B LEXIKON

Blindbohrung

Eine Bohrung, die das Werkstück nicht vollständig durchdringt.

Definition

Eine Blindbohrung (auch Sacklochbohrung) ist eine Bohrung, die nicht durch das gesamte Werkstück geht. Sie hat einen definierten Boden, häufig mit einem kegelförmigen Abschluss aufgrund der Bohrerspitze. Die programmierte Tiefe bezieht sich dabei auf die zylindrische Tiefe ohne Spitze.

Detaillierte Erklärung

Bei der CNC-Programmierung muss die Gesamttiefe inkl. Bohrerspitze berücksichtigt werden. Bei einem 118°-Standardbohrer beträgt die Spitzentiefe ca. 0,3 × d.

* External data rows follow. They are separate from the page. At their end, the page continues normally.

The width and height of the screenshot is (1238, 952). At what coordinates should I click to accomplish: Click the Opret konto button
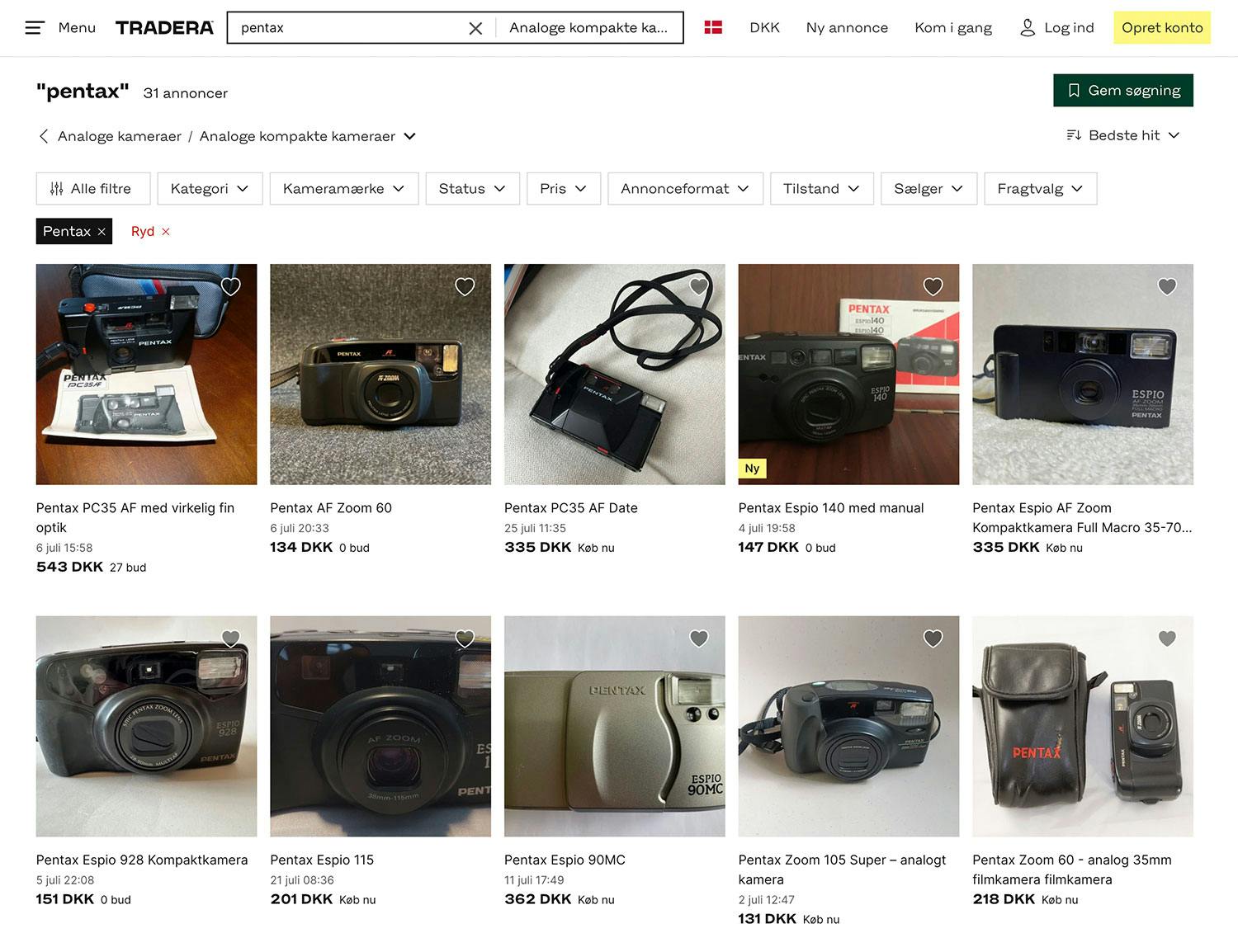click(x=1161, y=27)
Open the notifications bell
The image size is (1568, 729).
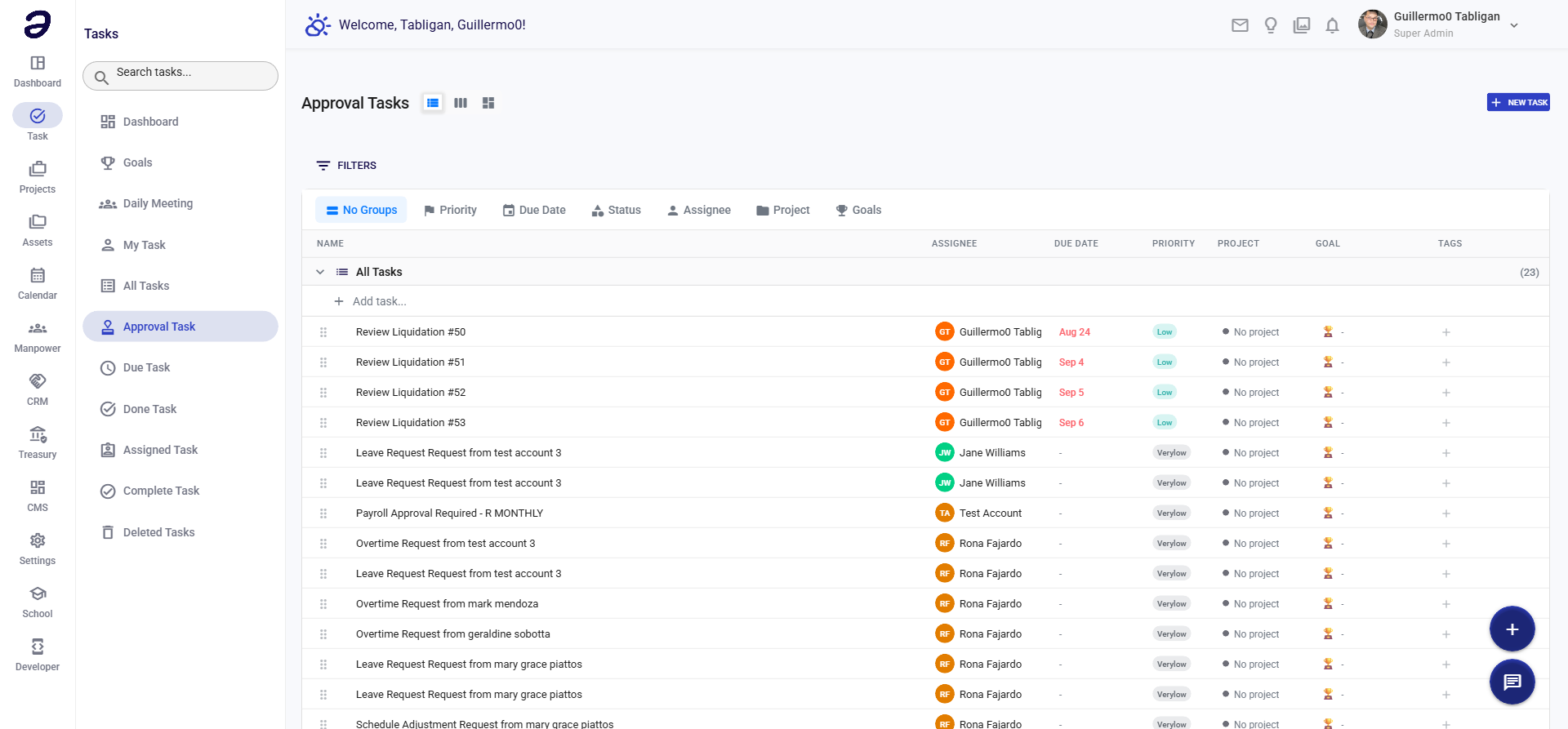[1332, 25]
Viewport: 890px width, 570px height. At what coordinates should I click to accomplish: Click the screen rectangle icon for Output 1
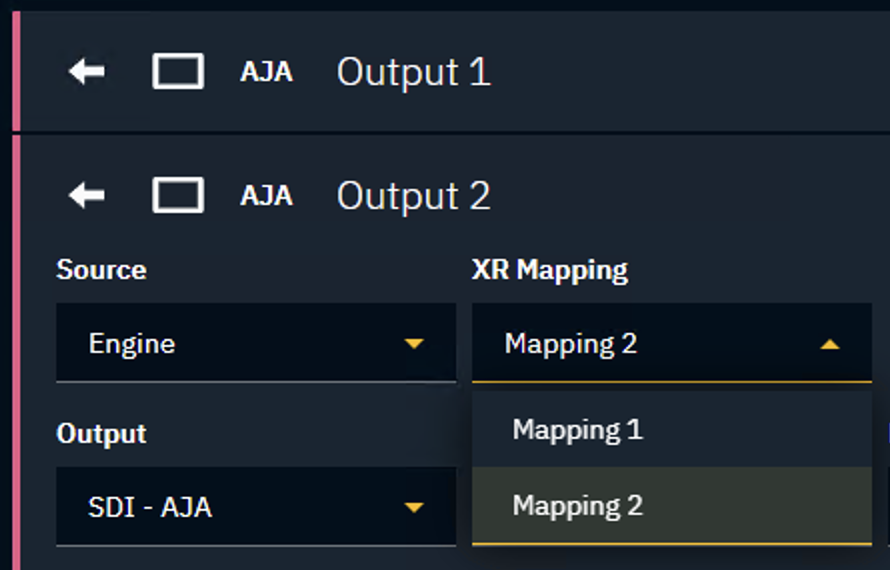point(178,72)
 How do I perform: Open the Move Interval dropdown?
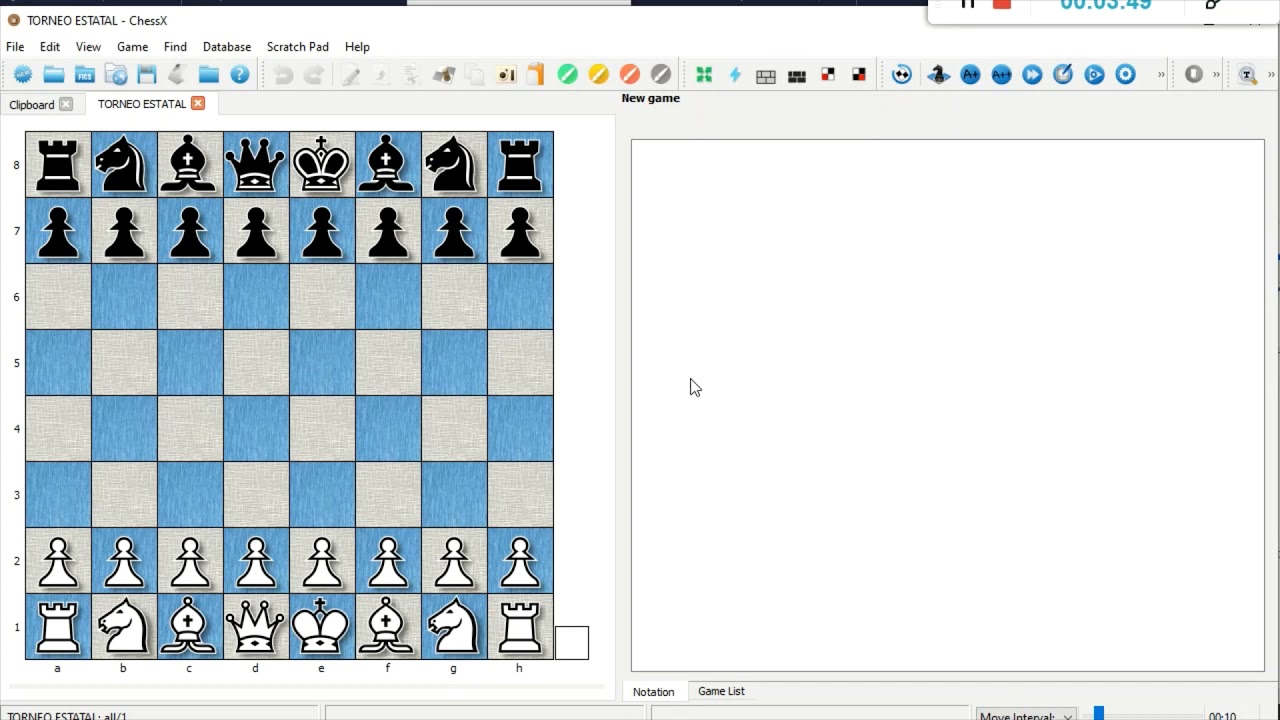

Bei Gewinde-Blindbohrungen ist zusätzlich der Gewindeauslauf (ca. 2–3 Gewindegänge) einzukalkulieren.

Arten & Varianten

Zylindrische Blindbohrung

Standard-Sackloch mit Bohrerspitzenkegel am Boden.

Flachgrund-Blindbohrung

Mit Flachbohrer oder Fräser hergestellt für flachen Boden.

Gewinde-Blindbohrung

Sackloch mit anschließendem Gewindeschneiden, inklusive Gewindeauslauf.

Formel

Gesamttiefe = zylindrische Tiefe + Spitzentiefe (d/2 × tan(90° - Spitzenwinkel/2))

Normen & Standards

§
DIN 76

Gewindeausläufe und Gewindefreistiche — relevant für Gewinde-Blindbohrungen.

Häufige Fragen

Wie berechnet man die Spitzentiefe eines Bohrers?
Spitzentiefe = (d / 2) × tan(90° - Spitzenwinkel/2). Bei einem 118°-Bohrer mit Ø 10: 10/2 × tan(31°) ≈ 3,0 mm.